Rimasi bloccato dalla sorpresa, pensai che carinamente quella mattina i colleghi avessero deciso di farmi gli auguri con un presente floreale.
C’era una bustina, di raffinata carta goffrata di un beige chiarissimo, con un bigliettino che accompagnava la confezione dei fiori.
Nell’aprirla, un delicato profumo di vaniglia mi inebriò le narici.
Il biglietto all’interno, intriso del profumo percepito, recava una dicitura vergata a mano con inchiostro verde di stilografica, ne lessi il contenuto:
"Oggi finalmente mi sdebito per le rose che mi hai teneramente donato in tutto questo tempo e te le regalo io. Perché tanto mistero per tutti questi mesi? Non sarebbe stato più semplice rivelarmi cosa provavi? Eri così certo che la cosa mi sarebbe dispiaciuta?
Buon compleanno. Ti bacio forte. M."
Un tuffo caldo nel petto, mentre il cuore prese a martellare e il sangue mi invase la testa, facendo scomparire lo spazio intorno a me.
Era lei! Cristo santo! Era lei! … Martina aveva capito tutto.
Mi sentii le gambe molli, dovetti sedermi col biglietto in mano, per riacquistare il controllo e rallentare le pulsazioni: iniziai a regolare la respirazione.
Non potevo farmi venire una sincope proprio ora, con questa cosa meravigliosa che era accaduta e nel giorno del mio compleanno.
Fui invaso da una gioia smisurata, immensa, la sensazione travolgente di un sogno che si avvera.
Di un miracolo che trovava forma in quelle poche meravigliose parole.
Forse mi amava come l’amavo io, forse per tutto questo tempo non aveva mai smesso di pensarmi come io l’avevo pensata.
Dio, come stava diventando grande il cielo sopra di me: avrei spiccato il volo per la gioia che mi esplodeva dentro.
Martina che aveva capito, tacendo per tutti questi mesi, dubbiosa sul da farsi, poi, con straordinaria semplicità, aveva trovato il coraggio di scoprirsi a sua volta e mostrare il suo sentimento.
Lo aveva fatto in questa forma soave, sgridandomi con dolcezza per non aver avuto, per primo, io il coraggio di rivelarle con chiarezza, ciò che provavo per lei.
Forse la nostra storia non era finita il giorno in cui aveva lasciato l’Azienda. Forse tutto era ancora da scrivere, tutto ancora incredibilmente possibile.
Nella solitudine silenziosa degli uffici, iniziai a ridere d’una allegria folle e incontenibile, avrei voluto gridare il suo nome a squarciagola, avrei voluto danzare come una baccante ebbra di felicità.
Avevo la febbre addosso, la voglia irrefrenabile di uscire, di correre da lei, di stringerla fra le braccia e gridarle:
- È vero, ti amo!! … Eccomi!
Volevo tempestare di baci la sua bocca e quel suo viso bellissimo e triste, per cancellarne la malinconia e sostituirla con una gioia senza fine.

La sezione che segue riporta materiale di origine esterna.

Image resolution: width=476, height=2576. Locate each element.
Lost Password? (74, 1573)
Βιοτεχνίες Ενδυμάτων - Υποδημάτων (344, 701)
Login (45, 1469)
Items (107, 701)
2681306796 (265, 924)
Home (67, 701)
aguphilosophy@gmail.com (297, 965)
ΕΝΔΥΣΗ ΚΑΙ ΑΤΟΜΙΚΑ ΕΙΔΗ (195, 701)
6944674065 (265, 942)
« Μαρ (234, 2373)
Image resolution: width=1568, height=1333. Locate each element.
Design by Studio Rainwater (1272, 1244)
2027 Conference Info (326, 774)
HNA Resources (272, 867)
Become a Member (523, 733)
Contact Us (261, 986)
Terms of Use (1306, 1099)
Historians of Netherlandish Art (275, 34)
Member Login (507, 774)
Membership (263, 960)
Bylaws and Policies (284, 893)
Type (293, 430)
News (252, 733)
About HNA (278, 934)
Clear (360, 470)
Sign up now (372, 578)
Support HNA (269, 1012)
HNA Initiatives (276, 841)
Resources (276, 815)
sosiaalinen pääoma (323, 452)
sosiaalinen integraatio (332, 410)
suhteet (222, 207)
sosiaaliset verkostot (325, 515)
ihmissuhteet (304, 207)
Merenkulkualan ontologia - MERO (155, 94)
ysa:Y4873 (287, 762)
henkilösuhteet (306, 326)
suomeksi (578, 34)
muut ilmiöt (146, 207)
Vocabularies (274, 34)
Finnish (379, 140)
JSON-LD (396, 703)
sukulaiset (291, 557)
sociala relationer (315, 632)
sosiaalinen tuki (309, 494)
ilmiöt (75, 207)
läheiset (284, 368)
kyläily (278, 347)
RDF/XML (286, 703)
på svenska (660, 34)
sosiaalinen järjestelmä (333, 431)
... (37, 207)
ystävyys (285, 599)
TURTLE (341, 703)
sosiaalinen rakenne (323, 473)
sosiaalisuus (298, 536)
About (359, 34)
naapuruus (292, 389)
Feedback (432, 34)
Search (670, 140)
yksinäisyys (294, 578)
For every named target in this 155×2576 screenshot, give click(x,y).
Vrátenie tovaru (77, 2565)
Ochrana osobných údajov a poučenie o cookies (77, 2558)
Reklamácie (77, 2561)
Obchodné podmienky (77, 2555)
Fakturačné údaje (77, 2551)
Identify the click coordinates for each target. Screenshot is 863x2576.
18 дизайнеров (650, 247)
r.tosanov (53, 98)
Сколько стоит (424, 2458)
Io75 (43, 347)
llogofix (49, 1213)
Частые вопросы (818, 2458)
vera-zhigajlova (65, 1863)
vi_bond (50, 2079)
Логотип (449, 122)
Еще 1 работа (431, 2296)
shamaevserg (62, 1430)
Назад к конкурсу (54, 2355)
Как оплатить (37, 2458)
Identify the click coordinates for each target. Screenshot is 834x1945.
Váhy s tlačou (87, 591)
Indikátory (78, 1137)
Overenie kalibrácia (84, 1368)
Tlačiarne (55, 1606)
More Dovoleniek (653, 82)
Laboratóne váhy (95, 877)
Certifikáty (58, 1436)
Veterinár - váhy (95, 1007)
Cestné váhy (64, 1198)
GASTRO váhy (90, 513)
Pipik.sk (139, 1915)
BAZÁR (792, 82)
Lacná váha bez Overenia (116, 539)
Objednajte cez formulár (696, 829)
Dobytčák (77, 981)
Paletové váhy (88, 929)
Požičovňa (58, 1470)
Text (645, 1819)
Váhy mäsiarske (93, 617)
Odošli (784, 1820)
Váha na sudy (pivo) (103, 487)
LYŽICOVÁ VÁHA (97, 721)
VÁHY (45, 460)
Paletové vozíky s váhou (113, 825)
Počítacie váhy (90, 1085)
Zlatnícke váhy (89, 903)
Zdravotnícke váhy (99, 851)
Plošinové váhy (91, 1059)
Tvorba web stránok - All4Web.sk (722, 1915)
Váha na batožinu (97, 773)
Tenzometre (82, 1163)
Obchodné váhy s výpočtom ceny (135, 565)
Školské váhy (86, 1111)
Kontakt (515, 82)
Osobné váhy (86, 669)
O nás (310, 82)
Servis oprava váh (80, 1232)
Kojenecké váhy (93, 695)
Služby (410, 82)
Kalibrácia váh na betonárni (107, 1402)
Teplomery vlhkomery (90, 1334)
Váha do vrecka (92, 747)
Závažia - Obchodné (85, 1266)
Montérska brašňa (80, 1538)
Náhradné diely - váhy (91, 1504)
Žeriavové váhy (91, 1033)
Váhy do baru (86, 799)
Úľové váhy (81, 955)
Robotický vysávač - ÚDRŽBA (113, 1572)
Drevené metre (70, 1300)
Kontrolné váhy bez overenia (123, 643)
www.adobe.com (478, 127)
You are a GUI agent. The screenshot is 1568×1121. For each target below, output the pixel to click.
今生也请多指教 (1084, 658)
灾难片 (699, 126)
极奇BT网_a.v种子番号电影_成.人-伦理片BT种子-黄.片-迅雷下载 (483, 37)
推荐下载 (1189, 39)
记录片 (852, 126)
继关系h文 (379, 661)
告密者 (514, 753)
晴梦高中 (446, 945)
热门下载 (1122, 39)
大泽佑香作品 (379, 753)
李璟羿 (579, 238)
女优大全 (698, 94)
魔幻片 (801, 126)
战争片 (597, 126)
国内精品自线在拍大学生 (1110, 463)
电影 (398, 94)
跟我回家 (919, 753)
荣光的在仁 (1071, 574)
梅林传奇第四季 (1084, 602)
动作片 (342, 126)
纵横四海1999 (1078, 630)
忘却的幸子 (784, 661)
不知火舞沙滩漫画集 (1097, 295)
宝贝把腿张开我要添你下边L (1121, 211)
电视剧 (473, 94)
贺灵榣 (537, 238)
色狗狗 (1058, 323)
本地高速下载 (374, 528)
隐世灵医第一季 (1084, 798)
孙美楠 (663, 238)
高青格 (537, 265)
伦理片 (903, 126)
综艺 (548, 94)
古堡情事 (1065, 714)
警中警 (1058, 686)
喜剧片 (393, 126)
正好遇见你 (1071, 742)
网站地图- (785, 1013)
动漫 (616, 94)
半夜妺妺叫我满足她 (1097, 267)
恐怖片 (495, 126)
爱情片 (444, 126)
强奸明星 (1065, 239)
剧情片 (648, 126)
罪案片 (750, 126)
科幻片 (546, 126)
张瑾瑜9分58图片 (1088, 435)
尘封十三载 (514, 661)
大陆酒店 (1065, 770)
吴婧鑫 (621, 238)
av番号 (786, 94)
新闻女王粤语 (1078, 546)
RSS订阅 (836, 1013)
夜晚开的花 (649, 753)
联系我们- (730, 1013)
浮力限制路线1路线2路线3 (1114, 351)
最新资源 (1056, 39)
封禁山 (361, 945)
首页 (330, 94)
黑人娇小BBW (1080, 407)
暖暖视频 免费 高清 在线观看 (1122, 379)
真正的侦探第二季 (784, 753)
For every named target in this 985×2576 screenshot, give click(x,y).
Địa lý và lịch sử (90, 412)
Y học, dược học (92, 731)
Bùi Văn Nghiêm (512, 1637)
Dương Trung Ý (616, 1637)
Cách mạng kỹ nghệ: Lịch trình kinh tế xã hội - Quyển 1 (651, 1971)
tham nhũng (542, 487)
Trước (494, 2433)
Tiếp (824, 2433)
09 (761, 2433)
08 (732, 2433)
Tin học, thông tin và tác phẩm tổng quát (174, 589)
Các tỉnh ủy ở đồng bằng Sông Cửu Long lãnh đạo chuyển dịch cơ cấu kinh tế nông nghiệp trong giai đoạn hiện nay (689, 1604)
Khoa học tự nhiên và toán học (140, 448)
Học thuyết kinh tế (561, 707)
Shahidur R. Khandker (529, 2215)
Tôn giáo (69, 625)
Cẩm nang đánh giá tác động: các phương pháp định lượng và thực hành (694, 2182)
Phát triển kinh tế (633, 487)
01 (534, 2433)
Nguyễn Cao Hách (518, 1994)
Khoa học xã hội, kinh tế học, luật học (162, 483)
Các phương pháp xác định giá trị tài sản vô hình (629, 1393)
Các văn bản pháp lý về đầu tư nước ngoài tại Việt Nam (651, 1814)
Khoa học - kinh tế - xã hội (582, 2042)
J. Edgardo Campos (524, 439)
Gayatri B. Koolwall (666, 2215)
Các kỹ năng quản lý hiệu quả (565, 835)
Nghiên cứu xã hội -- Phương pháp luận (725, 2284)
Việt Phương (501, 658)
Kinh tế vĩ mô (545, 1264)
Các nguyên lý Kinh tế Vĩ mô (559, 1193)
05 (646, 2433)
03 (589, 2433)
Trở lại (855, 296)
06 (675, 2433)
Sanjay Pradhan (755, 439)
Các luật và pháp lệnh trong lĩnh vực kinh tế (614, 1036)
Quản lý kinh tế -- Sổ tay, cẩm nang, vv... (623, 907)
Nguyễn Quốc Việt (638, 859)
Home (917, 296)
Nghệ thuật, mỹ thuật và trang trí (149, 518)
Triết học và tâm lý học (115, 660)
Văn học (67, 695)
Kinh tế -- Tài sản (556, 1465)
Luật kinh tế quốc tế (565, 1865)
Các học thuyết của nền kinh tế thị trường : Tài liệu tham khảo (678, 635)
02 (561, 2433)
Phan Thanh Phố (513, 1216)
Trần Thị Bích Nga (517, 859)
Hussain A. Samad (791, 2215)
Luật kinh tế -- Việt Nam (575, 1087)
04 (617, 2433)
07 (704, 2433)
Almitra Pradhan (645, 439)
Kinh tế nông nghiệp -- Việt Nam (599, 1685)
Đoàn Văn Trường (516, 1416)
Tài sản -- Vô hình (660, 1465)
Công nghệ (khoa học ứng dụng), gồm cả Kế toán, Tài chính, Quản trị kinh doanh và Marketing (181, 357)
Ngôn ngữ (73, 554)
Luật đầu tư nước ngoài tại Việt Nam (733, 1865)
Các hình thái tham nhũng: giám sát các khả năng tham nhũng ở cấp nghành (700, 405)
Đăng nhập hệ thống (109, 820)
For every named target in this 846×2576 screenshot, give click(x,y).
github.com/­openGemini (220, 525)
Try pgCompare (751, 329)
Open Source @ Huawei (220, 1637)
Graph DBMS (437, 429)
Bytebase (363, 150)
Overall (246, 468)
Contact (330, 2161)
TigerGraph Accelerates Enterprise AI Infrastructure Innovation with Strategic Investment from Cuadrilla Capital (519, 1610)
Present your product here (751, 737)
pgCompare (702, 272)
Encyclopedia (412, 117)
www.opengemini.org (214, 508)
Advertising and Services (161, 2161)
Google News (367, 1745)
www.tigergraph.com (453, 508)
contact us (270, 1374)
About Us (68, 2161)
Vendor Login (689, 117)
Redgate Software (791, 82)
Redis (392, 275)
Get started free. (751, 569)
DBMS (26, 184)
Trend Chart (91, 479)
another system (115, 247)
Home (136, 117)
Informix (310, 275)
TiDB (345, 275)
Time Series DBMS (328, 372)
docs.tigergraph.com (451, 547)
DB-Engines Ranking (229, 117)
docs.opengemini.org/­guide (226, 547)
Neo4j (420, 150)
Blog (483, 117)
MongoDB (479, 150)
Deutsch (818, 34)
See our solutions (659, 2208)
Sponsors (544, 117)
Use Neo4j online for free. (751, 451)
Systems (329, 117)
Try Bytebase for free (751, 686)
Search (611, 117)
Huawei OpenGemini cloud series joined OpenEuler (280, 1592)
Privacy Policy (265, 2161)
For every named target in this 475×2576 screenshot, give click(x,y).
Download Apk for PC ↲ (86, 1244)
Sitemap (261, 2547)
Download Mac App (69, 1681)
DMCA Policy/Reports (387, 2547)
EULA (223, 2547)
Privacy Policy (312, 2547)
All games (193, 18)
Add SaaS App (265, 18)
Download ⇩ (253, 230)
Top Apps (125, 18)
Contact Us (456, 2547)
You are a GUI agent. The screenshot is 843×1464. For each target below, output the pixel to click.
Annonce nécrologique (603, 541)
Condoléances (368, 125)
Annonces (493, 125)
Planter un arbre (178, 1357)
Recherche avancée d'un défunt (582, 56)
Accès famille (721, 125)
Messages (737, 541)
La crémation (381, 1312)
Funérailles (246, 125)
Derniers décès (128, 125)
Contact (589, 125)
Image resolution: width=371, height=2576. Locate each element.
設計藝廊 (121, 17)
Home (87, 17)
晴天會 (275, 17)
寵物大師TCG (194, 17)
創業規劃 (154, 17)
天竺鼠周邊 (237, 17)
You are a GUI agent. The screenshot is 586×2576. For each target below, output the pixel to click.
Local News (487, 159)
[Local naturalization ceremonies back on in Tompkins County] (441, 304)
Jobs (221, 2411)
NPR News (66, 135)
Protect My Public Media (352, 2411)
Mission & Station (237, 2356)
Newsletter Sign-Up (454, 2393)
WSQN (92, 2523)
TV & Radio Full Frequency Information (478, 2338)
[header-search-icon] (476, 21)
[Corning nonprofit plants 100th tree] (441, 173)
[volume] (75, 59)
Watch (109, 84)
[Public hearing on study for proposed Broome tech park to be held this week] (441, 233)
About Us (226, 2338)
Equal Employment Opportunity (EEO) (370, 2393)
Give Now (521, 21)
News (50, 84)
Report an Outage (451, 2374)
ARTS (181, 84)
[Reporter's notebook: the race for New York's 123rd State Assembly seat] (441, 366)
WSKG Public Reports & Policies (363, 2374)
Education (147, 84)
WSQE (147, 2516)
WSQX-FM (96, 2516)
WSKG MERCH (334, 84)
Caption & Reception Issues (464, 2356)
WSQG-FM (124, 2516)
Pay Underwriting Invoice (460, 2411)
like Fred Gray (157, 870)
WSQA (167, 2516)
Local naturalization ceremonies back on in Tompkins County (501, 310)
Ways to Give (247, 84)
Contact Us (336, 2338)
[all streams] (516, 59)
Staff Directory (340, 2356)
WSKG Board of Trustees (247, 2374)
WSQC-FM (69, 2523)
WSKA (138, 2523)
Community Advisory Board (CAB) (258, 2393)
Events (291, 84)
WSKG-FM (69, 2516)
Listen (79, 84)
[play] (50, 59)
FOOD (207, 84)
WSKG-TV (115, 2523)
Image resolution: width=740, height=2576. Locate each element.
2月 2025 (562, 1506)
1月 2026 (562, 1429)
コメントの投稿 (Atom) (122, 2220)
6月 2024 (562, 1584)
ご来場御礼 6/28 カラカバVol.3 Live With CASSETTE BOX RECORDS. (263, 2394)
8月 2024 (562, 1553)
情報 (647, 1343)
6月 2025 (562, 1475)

Come in un film romantico hollywoodiano, giungere da lei: prenderla e portarla via, puntare la macchina per una meta sconosciuta e viaggiare per un tempo indefinibile, verso un luogo da sogno, lontani da tutto e da tutti.
E poi fermarci in un albergo lussuoso e fare all’amore, con una passione e una tenerezza che mai avrei conosciuto prima.